Limitations & Future Work

  • Primary validation on image classification: Core experiments focus on category unlearning in CIFAR/ImageNet. While TOFU/ImageNette cases are mentioned, applicability to generative models or LLM concept erasure needs more validation.
  • Hyperparameter dependency on request priors: The selection of \(\beta\), \(t_0\), and \(t_1\) depends on information about the request (e.g., knowing the proportion of the target concept in the remaining set). In reality, these priors may not be available.
  • Target mismatch requires known target class count: The method for target mismatch assumes the number of target concept categories in \(D_{un}\) is known. Relaxing this assumption (unknown target boundaries) would be more realistic.
  • vs FT / GA (Classic Approximate Unlearning): FT triggers catastrophic forgetting via fine-tuning on remaining data; GA uses reverse updates on forget data. Both assume \(D_f=D_t\) and \(D_r=D\setminus D_f\), leading to under-unlearning or over-unlearning under mismatch. TARF explicitly models mismatch and separates at the representation layer.

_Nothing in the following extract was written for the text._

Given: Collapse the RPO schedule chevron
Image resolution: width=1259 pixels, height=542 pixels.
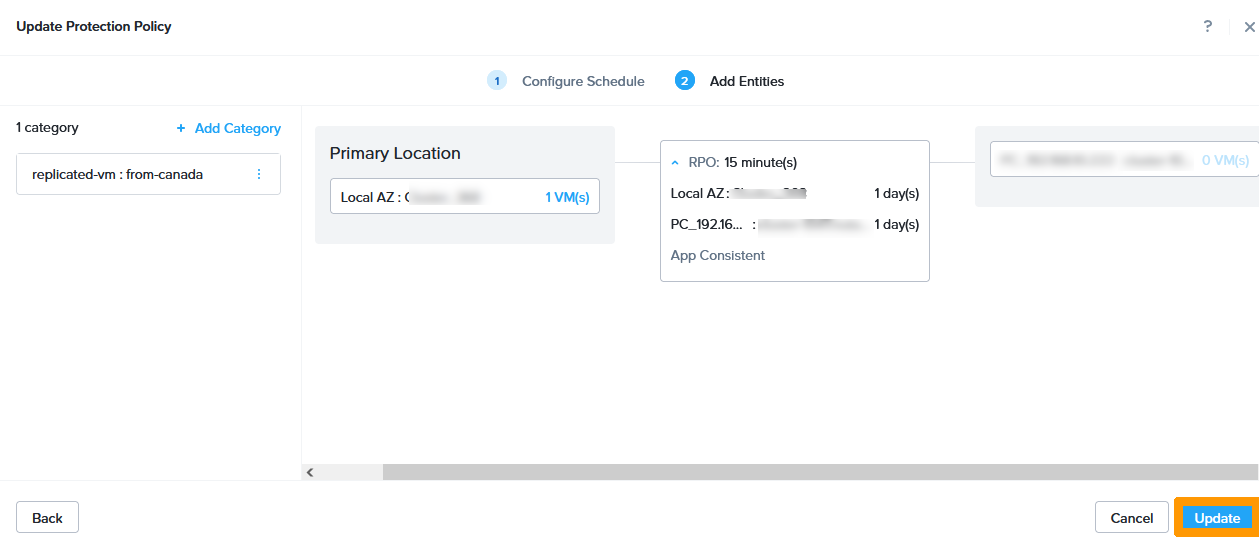Looking at the screenshot, I should pos(675,162).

  • vs L1-sparse / SalUn / SCRUB (Recent SOTA): Strong in Full Match but still bound by the "Class = Concept" assumption. Their performance deteriorates significantly in mismatch tasks.

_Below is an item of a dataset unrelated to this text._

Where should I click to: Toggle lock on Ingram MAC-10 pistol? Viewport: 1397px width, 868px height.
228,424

  • vs Influence Function methods (IU, etc.): Deleting single-point influence via influence functions is computationally heavy and unstable for large classes/mismatch. TARF's dynamic perspective is better suited for class/concept granularity.

Rating

  • Novelty: ⭐⭐⭐⭐⭐ Systematizes "Class Label ≠ Target Concept" into a three-domain mismatch problem space with representational gravity theory.
  • Experimental Thoroughness: ⭐⭐⭐⭐ Four tasks × CIFAR/ImageNet × multiple baselines + fine-grained ablation. Less validation on non-image domains.
  • Writing Quality: ⭐⭐⭐⭐ Clear progression from concept to theory to algorithm. Good visualizations; notation is slightly dense.
  • Value: ⭐⭐⭐⭐⭐ Points out a long-ignored but realistic dimension for machine unlearning; both the method and benchmark are reusable.